Input data:
● ● ●
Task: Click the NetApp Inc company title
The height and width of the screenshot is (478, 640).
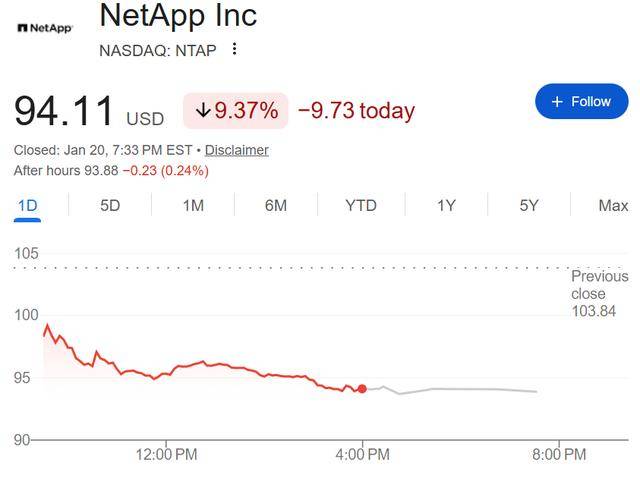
● ● ●
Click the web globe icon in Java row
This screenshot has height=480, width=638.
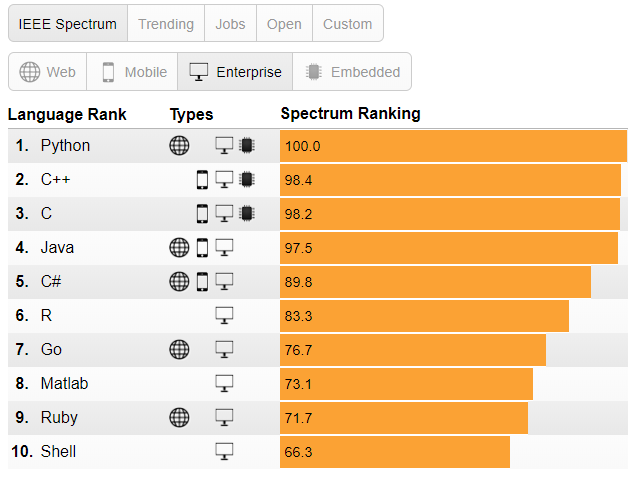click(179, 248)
● ● ●
Task directions:
Format the records as a JSON list of strings, one string per line with blank lines dropped, starting at the line that contains "Click the web globe icon in Java row" and running through the line that contains "click(179, 248)", both included. Include only those lines and leave the pictures out.

The answer:
[
  "Click the web globe icon in Java row",
  "This screenshot has height=480, width=638.",
  "click(179, 248)"
]